- [EXCERTO DO TEXTO]:

= = = = =

ATRIZ E APRESENTADORA DA RTP2 DENUNCIA RACISMO EM PORTUGAL

 

Lisboa, 19 Out (AIM)- Cláudia Semedo é atriz há uma década que lamenta que a sua cor negra a impeça de ter oportunidade de poder entrar em mais projetos de ficção.

A atriz lamenta que nem a considerem para um ‘casting’. ‘Por ter ascendência africana tenho de trabalhar mais’, sublinha Cláudia Semedo, citada pelo ‘Diário de Notícias’.

‘Sinto que por ser mulher e ter ascendência africana tenho de trabalhar muito mais’, diz Cláudia Semedo que admite que já se sentiu discriminada e de uma forma muito clara. 

‘Obviamente que sinto muito claramente que na ficção portuguesa não se contemplam as diferenças que o país tem. E o nosso país é um caldeirão, temos africanos, chineses, brasileiros… há muitos papéis sem cor que são escritos naturalmente para pessoas caucasianas e eu não estou com palas nos olhos, vejo isso’, desabafa. 

A também apresentadora do programa Nós, RTP2, sabe que não pode fazer todos os papéis por causa do tom da sua pele, mas assegura que não há igualdade de oportunidades para todos. ‘Eu sei que não posso ser filha de um Nicolau Breyner e de uma Lia Gama, mas há uma série de papéis que posso fazer e sinto que nem me consideram para casting porque não encaixo no estereotipo de Portugal. Sinto que nem sequer se pensa nisso’, acusa. 

Cláudia Semedo regressa aos palcos dia 25 de Outubro com a peça Paredes Meias, no teatro Amélia ReY Colaço, Lisboa. ‘É muito bom voltar’, diz.

Em 2011, a cantora Rihanna, que actuou no Pavilhão Atlântico, em Lisboa, escreveu na rede social Twitter que foi alvo de comentários racistas no hotel onde esteve hospedada.

A estrela da Ilha de Barbados escreveu no Twitter que encontrou ‘o cabrão mais racista de sempre’.

= = = = =

- [EXCERTO DE DADOS]:

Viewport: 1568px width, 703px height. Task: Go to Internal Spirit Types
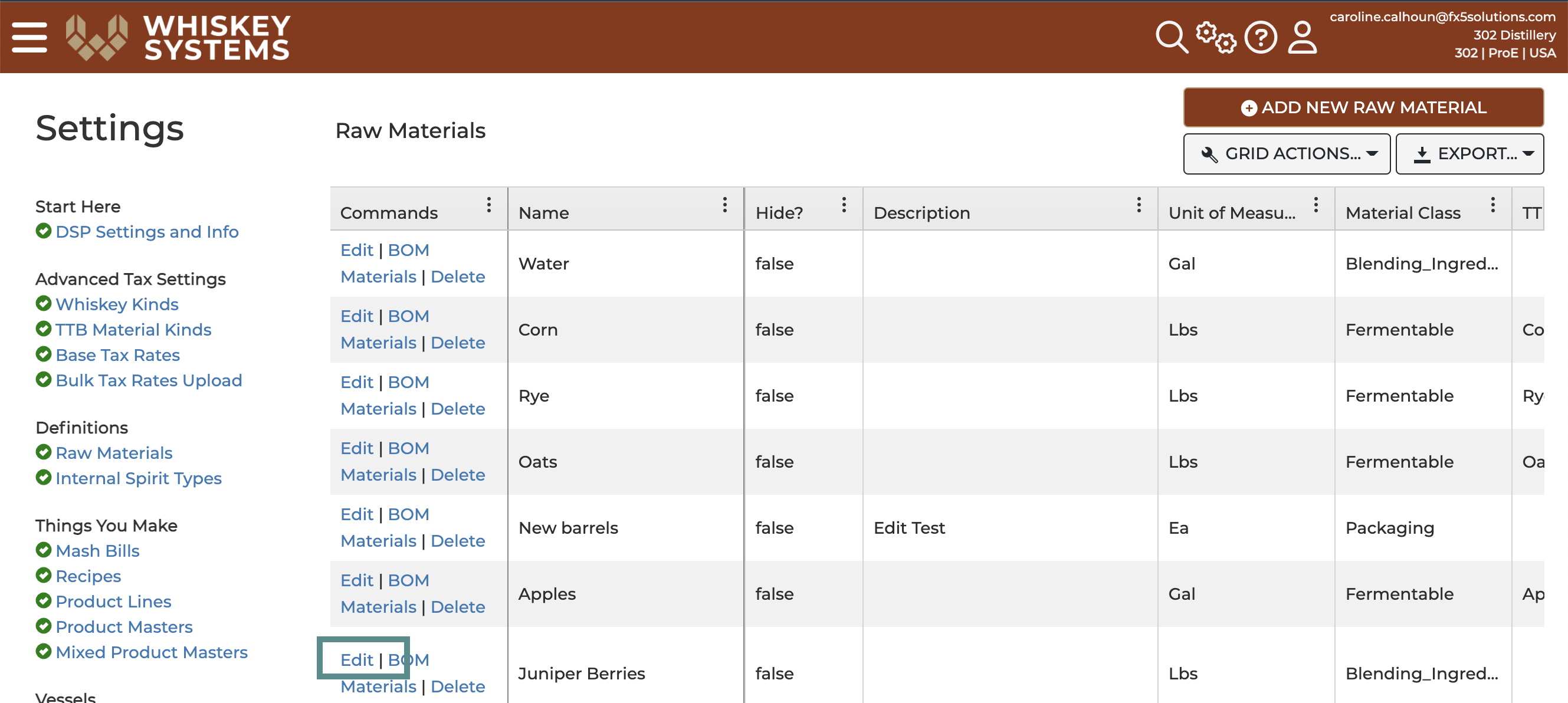138,478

= = = = =

- [ENUNCIADO 1]: Segundo a notícia sobre racismo em Portugal, com que peça regressa Cláudia Semedo aos palcos?
- [ENUNCIADO 2]: Escreve a continuação da notícia sobre racismo em Portugal a partir do ponto em que termina.

- [RESPOSTA 1]: Regressa com a peça Paredes Meias.

- [RESPOSTA 2]:
Segundo a cantora, o homem disse as ‘coisas mais loucas sobre as mulheres negras’. ‘Chamou-nos cadelas, prostitutas e afirmou que nós não deveríamos estar hospedadas nos mesmos hotéis que os brancos’, acrescentou.

Perante estes insultos, Rihanna revelou que não se conteve e reagiu. ‘Como é óbvio, a negra que há em mim saltou cá para fora, falei com sotaque dos Barbados e tudo’, escreveu, com um toque de humor, revelador do modo como lidou com o caso. 

No fim, a cantora acrescentou que veio a descobrir que o gerente do hotel português também era negro.

Apesar do incidente, Rihanna diz não ter guardado qualquer tipo de rancor a Portugal.

Em Setembro passado, 17 Estados membros, incluindo Portugal, propuseram a criação de um pacto pela diversidade e contra o racismo a assinar por todos os países da União Europeia e pela Comissão Europeia e a vigorar entre 2014 e 2020. 

A proposta de elaboração do pacto consta da Declaração contra o Racismo assinada por Portugal, Grã-Bretanha, Bélgica, França, Suécia, Itália, Grécia, Irlanda, Bulgária, Croácia, Lituânia, Polónia, Roménia, Malta, Letónia, Chipre e Áustria, em Roma, a capital italiana, segundo a imprensa lusa.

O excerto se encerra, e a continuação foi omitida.